Page text >>
----------

What Dance Scholars Can Learn From Warehouse Surveillance

UC Berkeley School of Information
UC Berkeley School of InformationApr 6, 2026

Why It Matters

Applying warehouse‑surveillance analytics to traditional performance data gives scholars a scalable tool to track cultural change, safeguard intangible heritage, and inform policy on arts funding.

Key Takeaways

  • Wayang kulit performances generate extensive YouTube data for analysis.
  • Temporal action segmentation can map centuries-long performance structures.
  • Social media captures ~90% of Java’s wayang events accurately.
  • Pandemic boosted online viewership, revealing resilient cultural demand.
  • Multimodal models enable computational study of traditional arts.

----------

Excerpted data >>

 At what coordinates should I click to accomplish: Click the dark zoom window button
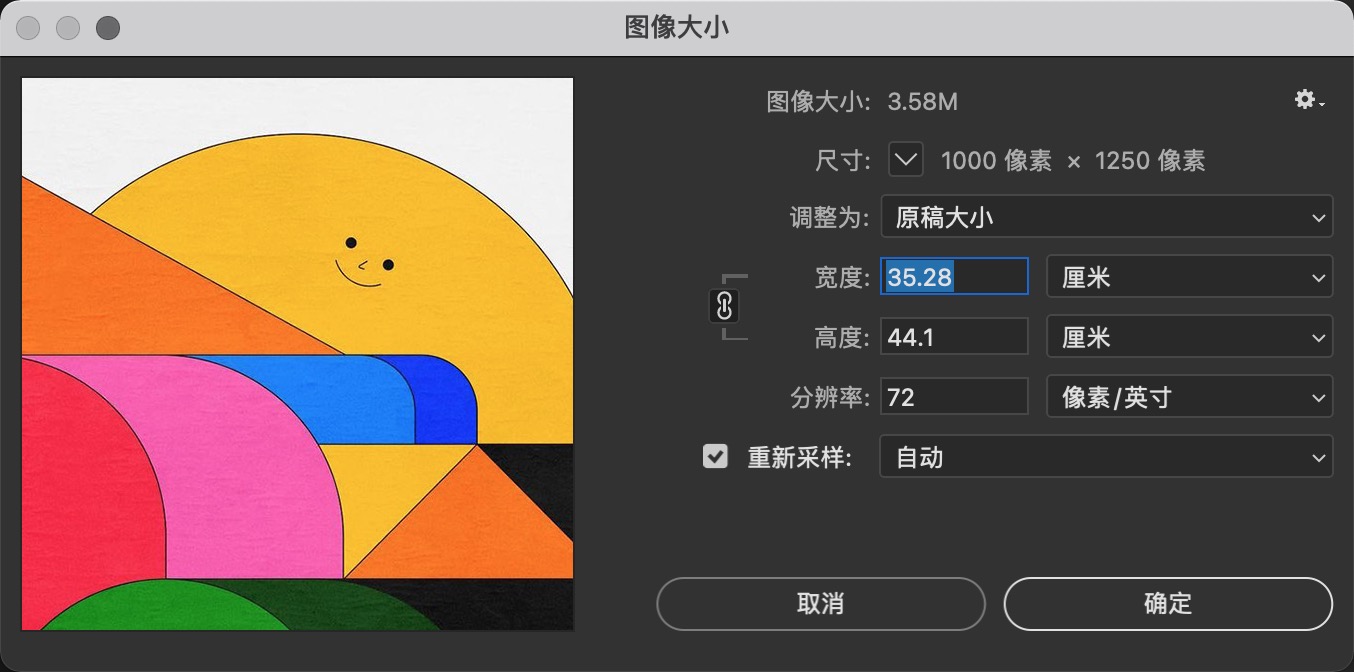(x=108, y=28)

----------

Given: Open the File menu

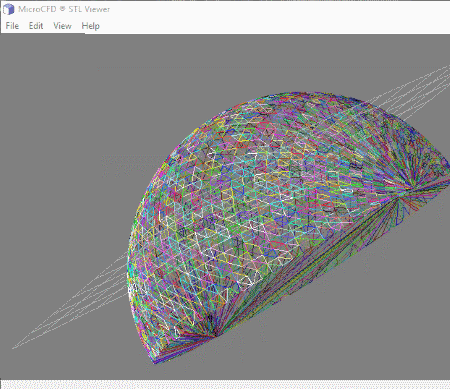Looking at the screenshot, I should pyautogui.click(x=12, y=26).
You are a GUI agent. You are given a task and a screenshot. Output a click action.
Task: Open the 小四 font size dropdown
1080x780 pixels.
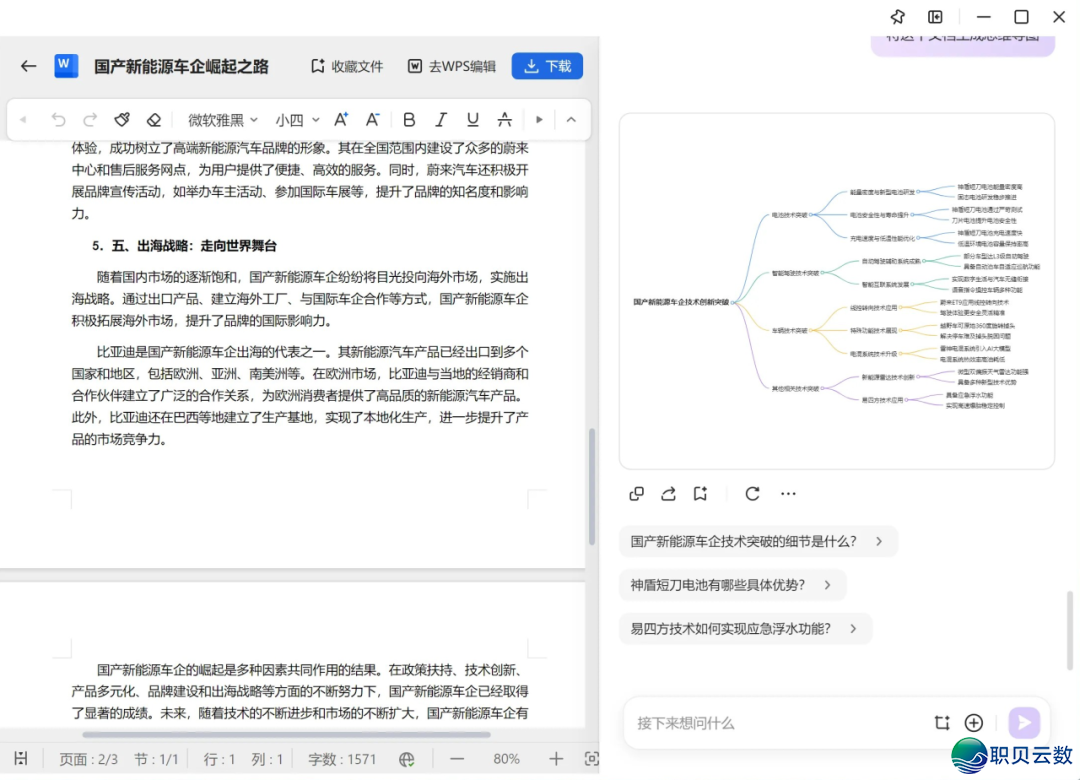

----------

Exercise goal >> Resume the article on what dance scholars can learn from warehouse surveillance, picking up right after its last key takeaway.

Result of the exercise >>
Summary

Miguel Escobar Varela, a computational folklorist, presented how warehouse surveillance techniques—specifically temporal action segmentation—can illuminate the evolving practice of wayang kulit, the Indonesian shadow‑puppet theater. He framed the talk in three “pathets,” mirroring the art form’s own structural divisions, and argued that digital recordings function like surveillance footage, offering granular timestamps for analysis.

He demonstrated that YouTube now hosts 5,000‑7,000 wayang recordings annually, with median video lengths growing from snippets a decade ago to full five‑hour performances today. By cross‑referencing social‑media mentions, his team estimates roughly 90 % of live shows are captured online, revealing seasonal spikes and regional language effects on performance density.

Historical visual records from 1846 show striking continuity with modern audiences—still 1,000 people, similar seating, even sleeping spectators. A notable surge in median view counts to 20,000 in 2019 coincided with the COVID‑19 lockdown, underscoring the tradition’s resilience when live attendance was impossible. The pathet‑adegan hierarchy provided a natural labeling scheme for training multimodal models.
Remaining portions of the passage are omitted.